-- Start of Extracted information --
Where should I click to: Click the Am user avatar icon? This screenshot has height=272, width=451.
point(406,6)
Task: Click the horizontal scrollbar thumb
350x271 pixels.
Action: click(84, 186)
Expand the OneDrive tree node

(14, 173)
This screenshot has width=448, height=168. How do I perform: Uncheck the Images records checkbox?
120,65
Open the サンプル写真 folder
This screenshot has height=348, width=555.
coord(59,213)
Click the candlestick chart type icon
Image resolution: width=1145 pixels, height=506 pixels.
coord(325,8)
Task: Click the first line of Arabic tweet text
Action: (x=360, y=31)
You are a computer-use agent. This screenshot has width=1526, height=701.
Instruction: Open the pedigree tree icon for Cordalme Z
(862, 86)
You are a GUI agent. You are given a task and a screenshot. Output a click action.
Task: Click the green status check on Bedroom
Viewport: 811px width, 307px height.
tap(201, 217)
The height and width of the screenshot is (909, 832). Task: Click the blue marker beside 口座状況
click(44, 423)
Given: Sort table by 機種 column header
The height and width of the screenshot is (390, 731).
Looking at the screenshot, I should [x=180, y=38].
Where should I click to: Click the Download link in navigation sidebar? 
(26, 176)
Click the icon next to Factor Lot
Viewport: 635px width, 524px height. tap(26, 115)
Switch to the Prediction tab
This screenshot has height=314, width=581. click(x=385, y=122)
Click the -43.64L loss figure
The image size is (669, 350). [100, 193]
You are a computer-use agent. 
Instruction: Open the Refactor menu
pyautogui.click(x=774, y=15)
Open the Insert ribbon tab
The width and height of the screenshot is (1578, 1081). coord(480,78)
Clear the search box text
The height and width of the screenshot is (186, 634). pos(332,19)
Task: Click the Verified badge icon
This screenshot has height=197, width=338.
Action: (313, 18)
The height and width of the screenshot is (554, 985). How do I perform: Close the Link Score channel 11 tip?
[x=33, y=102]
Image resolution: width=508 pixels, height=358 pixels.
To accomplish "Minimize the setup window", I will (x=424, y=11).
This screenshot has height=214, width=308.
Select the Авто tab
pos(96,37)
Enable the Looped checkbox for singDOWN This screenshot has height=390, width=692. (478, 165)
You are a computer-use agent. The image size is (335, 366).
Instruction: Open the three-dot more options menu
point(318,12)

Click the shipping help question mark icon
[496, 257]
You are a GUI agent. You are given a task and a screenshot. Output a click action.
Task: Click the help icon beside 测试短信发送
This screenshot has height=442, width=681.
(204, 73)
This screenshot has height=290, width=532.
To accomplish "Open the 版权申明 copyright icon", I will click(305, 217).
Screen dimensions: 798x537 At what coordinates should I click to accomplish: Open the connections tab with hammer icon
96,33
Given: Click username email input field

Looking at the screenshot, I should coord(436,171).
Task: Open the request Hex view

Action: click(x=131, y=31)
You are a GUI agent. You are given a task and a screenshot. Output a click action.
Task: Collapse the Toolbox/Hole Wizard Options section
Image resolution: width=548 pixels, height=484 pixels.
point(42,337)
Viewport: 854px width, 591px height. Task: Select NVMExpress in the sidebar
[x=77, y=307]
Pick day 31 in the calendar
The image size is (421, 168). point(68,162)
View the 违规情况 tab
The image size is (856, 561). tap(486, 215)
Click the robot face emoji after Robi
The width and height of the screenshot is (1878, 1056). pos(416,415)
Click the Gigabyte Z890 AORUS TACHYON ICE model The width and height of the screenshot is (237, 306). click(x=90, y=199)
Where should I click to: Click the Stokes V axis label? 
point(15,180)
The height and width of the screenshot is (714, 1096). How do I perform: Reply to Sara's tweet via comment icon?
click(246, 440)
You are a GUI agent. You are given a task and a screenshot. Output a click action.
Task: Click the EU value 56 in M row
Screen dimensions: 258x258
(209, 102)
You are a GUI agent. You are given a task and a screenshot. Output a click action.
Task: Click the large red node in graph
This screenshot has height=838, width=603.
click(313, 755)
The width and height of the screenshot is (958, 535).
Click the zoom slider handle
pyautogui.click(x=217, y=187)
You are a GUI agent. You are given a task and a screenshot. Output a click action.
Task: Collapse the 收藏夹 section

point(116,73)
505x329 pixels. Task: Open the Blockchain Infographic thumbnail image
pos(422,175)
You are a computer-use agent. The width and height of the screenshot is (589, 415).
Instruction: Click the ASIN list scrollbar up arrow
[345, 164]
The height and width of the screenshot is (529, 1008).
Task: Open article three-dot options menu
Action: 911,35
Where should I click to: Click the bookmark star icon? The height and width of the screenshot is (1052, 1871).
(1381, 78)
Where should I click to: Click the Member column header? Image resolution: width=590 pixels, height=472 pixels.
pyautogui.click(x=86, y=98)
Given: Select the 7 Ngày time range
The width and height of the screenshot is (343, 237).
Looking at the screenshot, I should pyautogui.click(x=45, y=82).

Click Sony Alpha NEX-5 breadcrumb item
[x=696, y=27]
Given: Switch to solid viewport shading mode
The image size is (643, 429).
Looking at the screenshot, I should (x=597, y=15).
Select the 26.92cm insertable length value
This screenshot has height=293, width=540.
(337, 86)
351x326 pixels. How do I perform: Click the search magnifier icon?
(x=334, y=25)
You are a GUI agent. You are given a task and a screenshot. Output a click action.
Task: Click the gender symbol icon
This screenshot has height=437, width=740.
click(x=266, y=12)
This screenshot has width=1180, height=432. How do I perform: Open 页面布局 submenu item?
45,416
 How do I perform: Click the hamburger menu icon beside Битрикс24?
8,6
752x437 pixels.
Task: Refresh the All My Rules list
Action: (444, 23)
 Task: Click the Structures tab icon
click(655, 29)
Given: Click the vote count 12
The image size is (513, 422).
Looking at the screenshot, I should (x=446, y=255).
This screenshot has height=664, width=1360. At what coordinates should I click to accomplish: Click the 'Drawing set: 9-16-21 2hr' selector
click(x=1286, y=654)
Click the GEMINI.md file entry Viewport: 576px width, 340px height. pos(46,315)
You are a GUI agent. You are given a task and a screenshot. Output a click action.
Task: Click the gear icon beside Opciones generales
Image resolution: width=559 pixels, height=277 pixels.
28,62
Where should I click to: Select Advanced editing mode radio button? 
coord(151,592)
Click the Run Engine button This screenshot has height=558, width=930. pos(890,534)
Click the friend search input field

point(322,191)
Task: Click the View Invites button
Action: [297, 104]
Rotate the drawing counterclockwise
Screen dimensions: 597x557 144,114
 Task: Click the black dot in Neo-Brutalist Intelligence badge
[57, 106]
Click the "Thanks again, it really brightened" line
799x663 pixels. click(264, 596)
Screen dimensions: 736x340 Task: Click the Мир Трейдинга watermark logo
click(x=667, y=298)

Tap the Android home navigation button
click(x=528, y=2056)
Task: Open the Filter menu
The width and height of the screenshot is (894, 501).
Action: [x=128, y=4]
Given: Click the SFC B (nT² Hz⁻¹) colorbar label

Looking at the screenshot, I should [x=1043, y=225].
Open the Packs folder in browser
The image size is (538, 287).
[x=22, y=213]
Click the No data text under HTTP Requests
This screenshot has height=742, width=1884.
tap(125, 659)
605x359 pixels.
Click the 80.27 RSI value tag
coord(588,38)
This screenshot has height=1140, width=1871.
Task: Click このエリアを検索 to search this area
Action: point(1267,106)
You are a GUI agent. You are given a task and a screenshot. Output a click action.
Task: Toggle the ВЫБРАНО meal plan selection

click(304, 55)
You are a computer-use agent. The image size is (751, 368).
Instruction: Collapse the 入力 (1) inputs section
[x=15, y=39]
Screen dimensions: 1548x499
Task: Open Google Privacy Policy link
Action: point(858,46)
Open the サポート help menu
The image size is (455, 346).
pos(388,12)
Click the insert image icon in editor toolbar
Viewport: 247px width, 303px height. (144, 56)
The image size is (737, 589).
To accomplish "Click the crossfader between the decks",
-- End of Extracted information --
* _What you need to do_: Put the material above into a two-column CSV with the headers target_text and answer, starting at the line that contains "This screenshot has height=290, width=532." and stopping after the line that contains "pos(422,175)". Each row should hold one text and its matching answer, with every field quoted and any line break inside a field replaced by a space.

* _Expected answer_:
target_text,answer
"This screenshot has height=290, width=532. To accomplish ""Open the 版权申明 copyright icon"",","I will click(305, 217)."
"Screen dimensions: 798x537 At what coordinates should I click to accomplish: Open the connections tab with hammer icon","96,33"
"Given: Click username email input field","Looking at the screenshot, I should coord(436,171)."
"Task: Open the request Hex view","Action: click(x=131, y=31)"
"You are a GUI agent. You are given a task and a screenshot. Output a click action. Task: Collapse the Toolbox/Hole Wizard Options section Image resolution: width=548 pixels, height=484 pixels.","point(42,337)"
"Viewport: 854px width, 591px height. Task: Select NVMExpress in the sidebar","[x=77, y=307]"
"Pick day 31 in the calendar","The image size is (421, 168). point(68,162)"
"View the 违规情况 tab","The image size is (856, 561). tap(486, 215)"
"Click the robot face emoji after Robi","The width and height of the screenshot is (1878, 1056). pos(416,415)"
"Click the Gigabyte Z890 AORUS TACHYON ICE model The width and height of the screenshot is (237, 306).","click(x=90, y=199)"
"Where should I click to: Click the Stokes V axis label?","point(15,180)"
"The height and width of the screenshot is (714, 1096). How do I perform: Reply to Sara's tweet via comment icon?","click(246, 440)"
"You are a GUI agent. You are given a task and a screenshot. Output a click action. Task: Click the EU value 56 in M row Screen dimensions: 258x258","(209, 102)"
"You are a GUI agent. You are given a task and a screenshot. Output a click action. Task: Click the large red node in graph This screenshot has height=838, width=603.","click(313, 755)"
"The width and height of the screenshot is (958, 535). Click the zoom slider handle","pyautogui.click(x=217, y=187)"
"You are a GUI agent. You are given a task and a screenshot. Output a click action. Task: Collapse the 收藏夹 section","point(116,73)"
"505x329 pixels. Task: Open the Blockchain Infographic thumbnail image","pos(422,175)"